Director of Community Corrections in Berkeley County Tim Czaja was another speaker at the drug summit.
He said he would be talking about all of his corrections programs he’s responsible for in Berkeley County that are truly seeming to help the situation, such as the Day Report Center, the Home Confinement program, the Community Service program, and the Recovery Resource Center, which is not a corrections program, but a program that’s open to the public.
Czaja said they’re realizing that it takes more than simply locking someone up for using drugs.
“We’ve learned that we can’t incarcerate our way out of the problem,” Czaja said. “We’ve learned that when we just put people who are dealing with substance use disorder in jail, it becomes a revolving door and it’s really expensive.”
He said it’s far cheaper for taxpayers to allow these programs to operate in the community and to give those addicted the opportunity to live in the community while getting treatment and the help they need.
Czaja said these treatment facilities and programs work to address the whole mental aspect behind addiction, rewiring the brain of a person who’s addicted, and correcting their behavior.
“Long-term substance users, their brains can’t enjoy life the way they once did, it’s called Acute Withdrawal Syndrome,” he said. “It takes up to 12 months for a person’s brain to heal to the point where they get to enjoy life again without substances.”

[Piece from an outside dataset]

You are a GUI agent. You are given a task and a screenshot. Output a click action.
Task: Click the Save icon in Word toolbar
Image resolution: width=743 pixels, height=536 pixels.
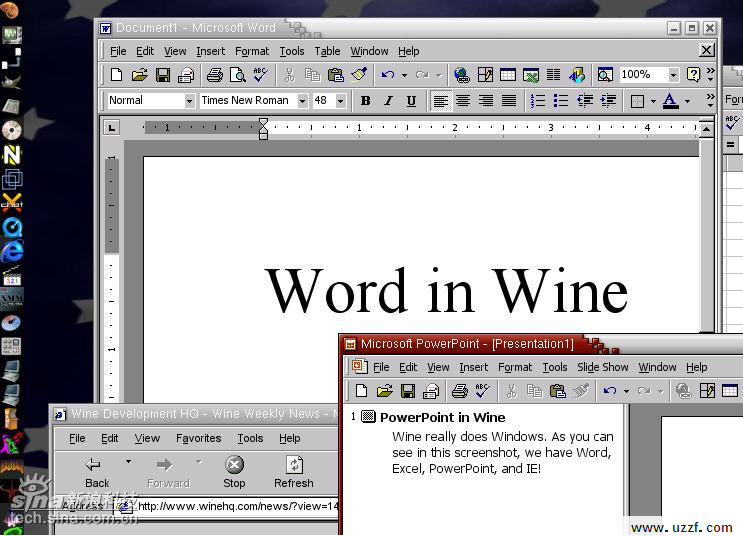pyautogui.click(x=163, y=75)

However, Czaja said the one thing still holding people back from getting the help they need–stigma.
“It’s embarrassing, you know, family members who have a child who struggles with addiction don’t want people to know because they feel embarrassment, the person struggling from addiction doesn’t necessarily want people to know because it’s embarrassing,” he said.
In addition to that he said there’s a lot of people in the community who look down on those who are suffering from drug addiction as they consider them moral failures.
Czaja said, however, once people can understand that it’s a disease of the mind, they will understand that it’s not the addict who is the problem but it’s the sickness itself. He said showing more compassion for them will better help the issue moving forward.
But, Czaja said there’s already a lot more positive attention being paid to the situation, more education and more progress starting to be made. He said it’s just something that’s always going to require that level of acknowledgement and constant redirection.